Talk About Rock Stars

George Whitesides

We usually think of rock stars in the world of music. However, other fields have their own equivalent. And on Wednesday evening, April 7th, I had the wonderful opportunity to meet a rock star in the field of chemistry--George Whitesides, the Woodford L. and Ann A. Flowers University Professor at Harvard University. I met him at the Chemical Heritage Foundation in Philadelphia, PA, where he was receiving the Othmer Gold Medal award for outstanding individuals who have made multifaceted contributions to the chemical profession. Dr. Whitesides is a pioneer in microfabrication and nanoscale self-assembly.

Professor Whitesides' talk "Simplicity and Complexity" described how simple systems, when stacked, can form something complex--quite a paradigm shift in thinking when it comes to science and engineering. As Whitesides joked, professors and practitioners love complexity. The more complicated, the better. There are numerous benefits to simplicity. Simple things tend to be reliable, predictable, and cheap. He used the example of transistors, which are built from very simple binary arithmetic and reliably produced at a rate of billions per day and then combined into complicated devices such as the cell phone.
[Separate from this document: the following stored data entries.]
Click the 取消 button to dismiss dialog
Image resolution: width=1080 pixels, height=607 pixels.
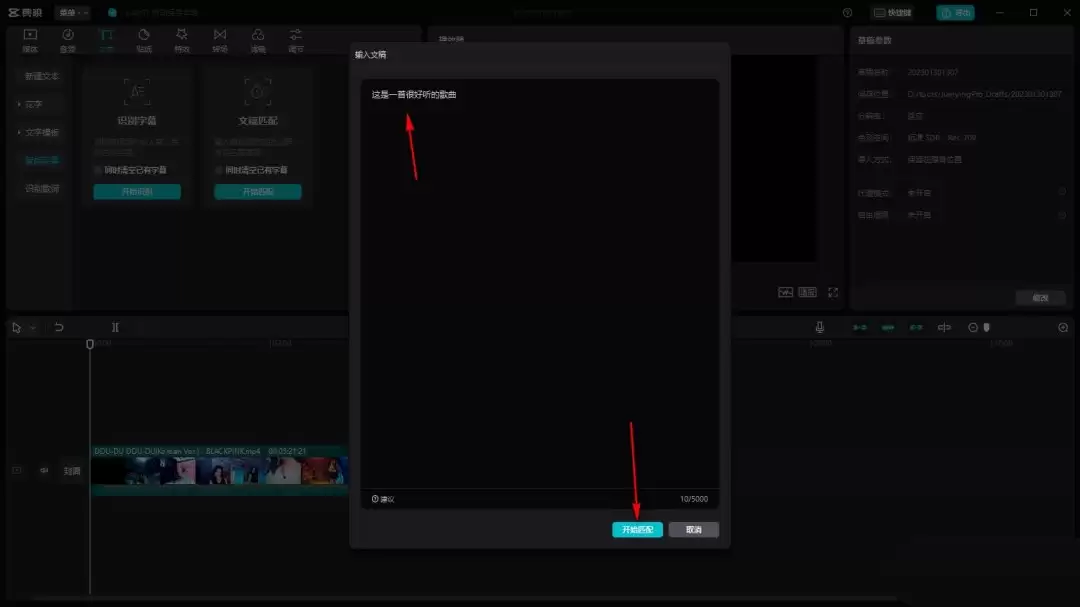click(x=693, y=530)

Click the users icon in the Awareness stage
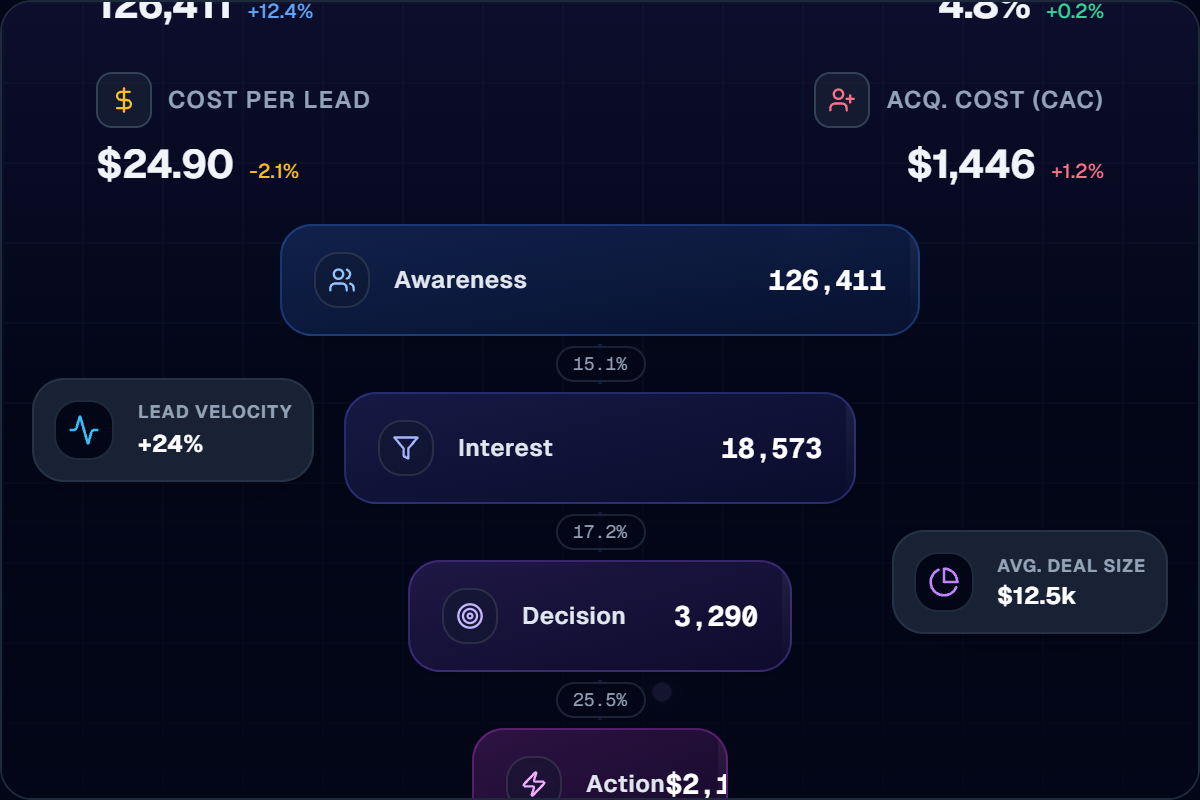click(x=341, y=280)
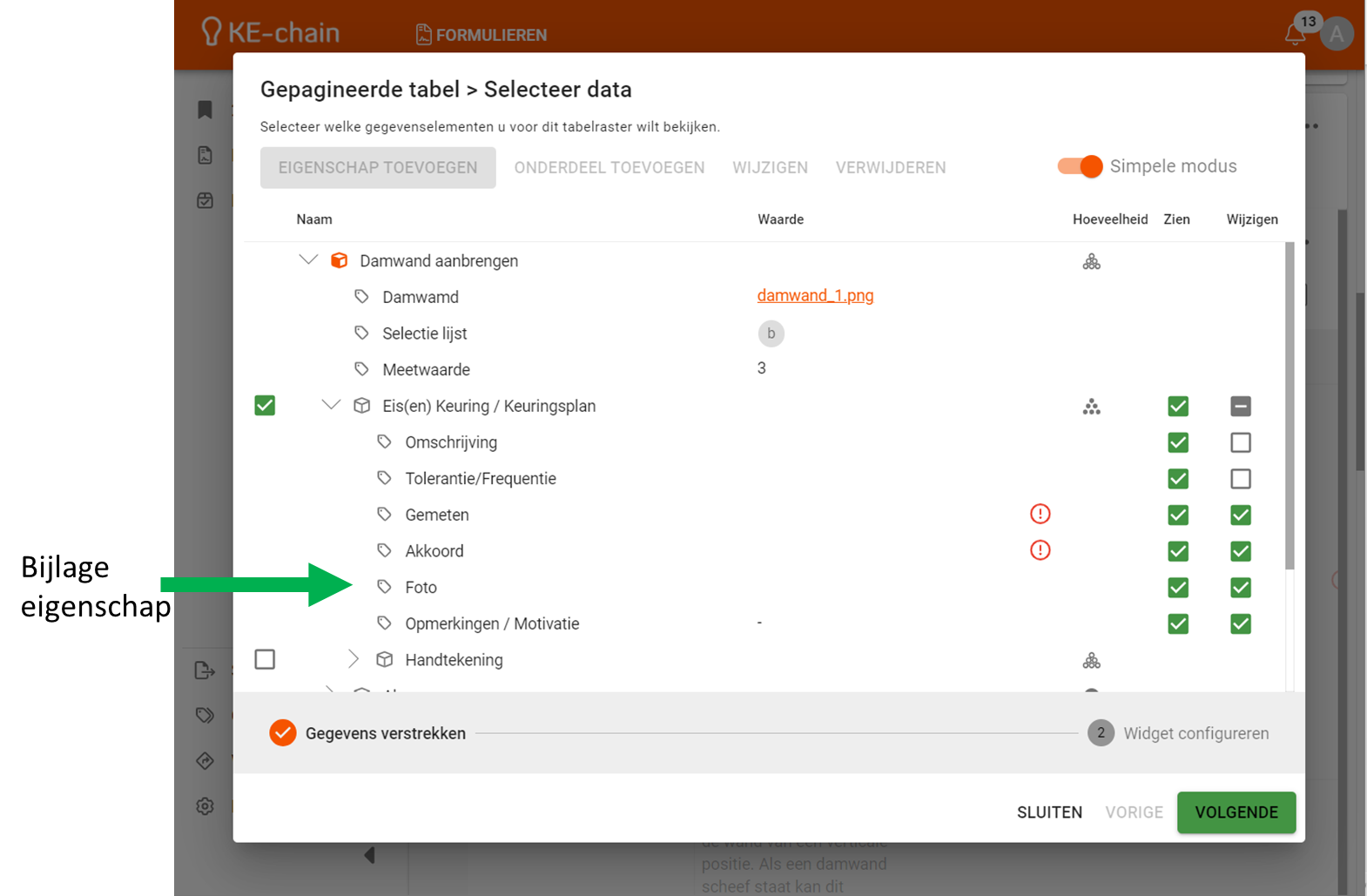The image size is (1367, 896).
Task: Click the warning icon next to Gemeten
Action: [1040, 515]
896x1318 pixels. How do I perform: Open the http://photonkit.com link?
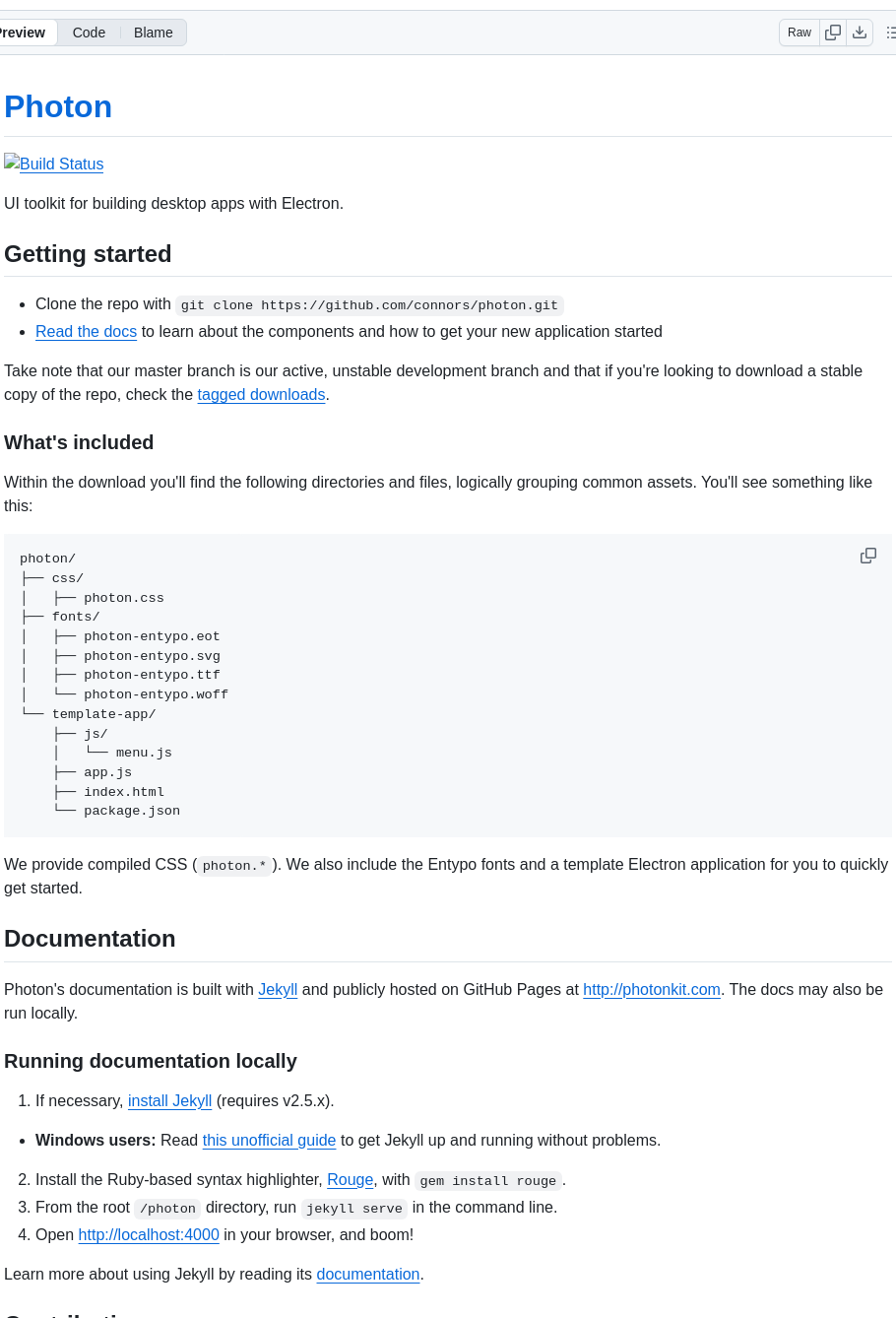[x=652, y=990]
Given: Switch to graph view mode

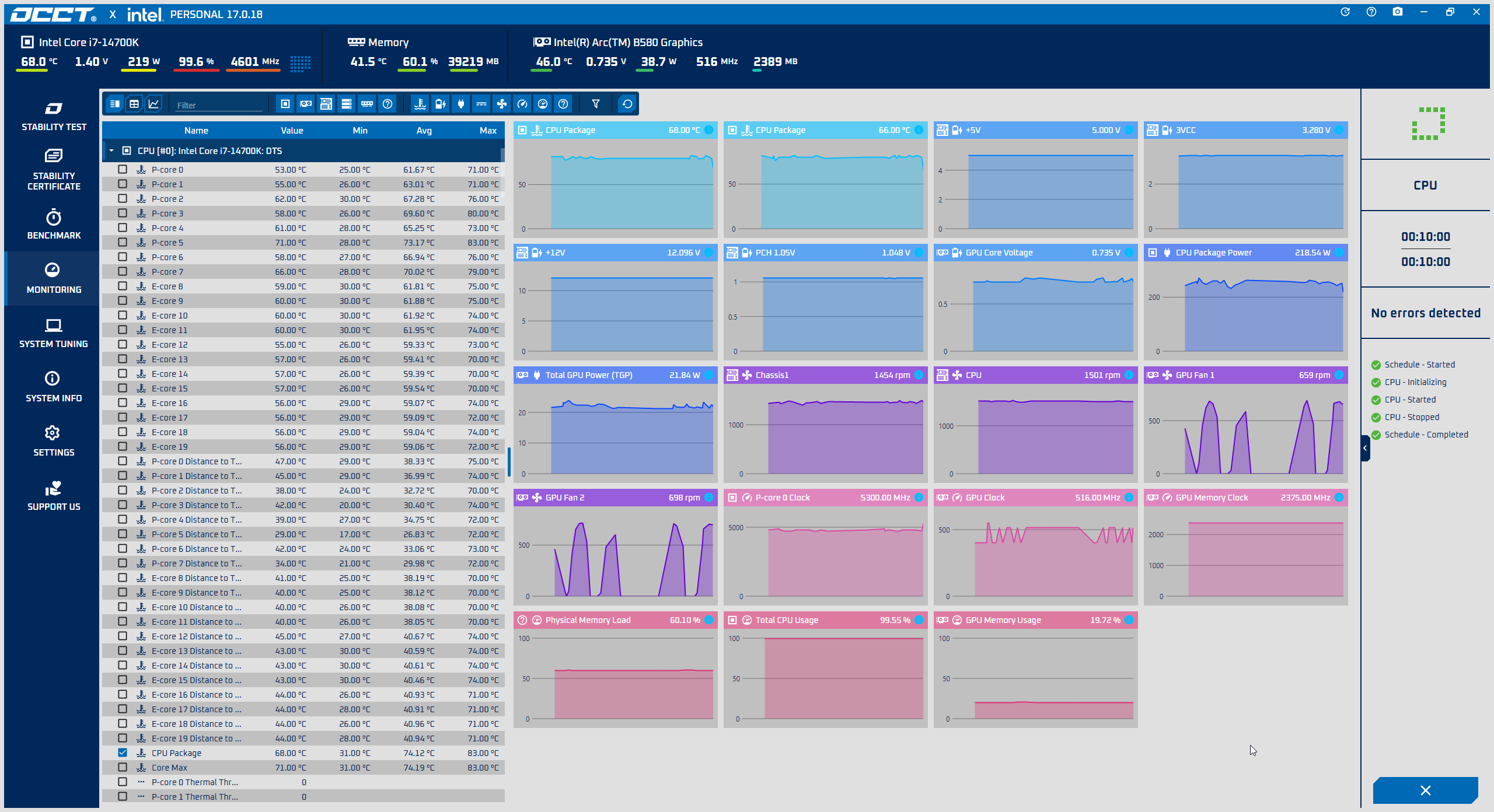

Microfluidic Device (Copyright: Whitesides Lab)

Whitesides extrapolated this concept to the development of medicine in Third World countries, which require diagnostic systems that are reliable and low cost. Coming to the aid of Third World countries is one of his many passions. Whitesides co-founded a not-for-profit organization called Diagnostics for All. One of his inventions is a low-cost lab-on-a-chip. Sound complex? Not at all. This lab-on-a-chip (shown above) is made primarily from paper and tape. The paper wicks bodily fluids, such as urine, and then turns colors depending on the glucose or protein levels. This simple invention helps to determine whether a patient is suffering from kidney failure. You can also watch a related video on George Whitesides.

So what makes him a rock star? To me, he rocks because he has:

  • Co-founded dozens of companies
  • Fifty patents
  • An innovative spirit
  • A thirst for knowledge
  • A desire to leave the world a better place

Who do you consider to be a rock star in chemical engineering?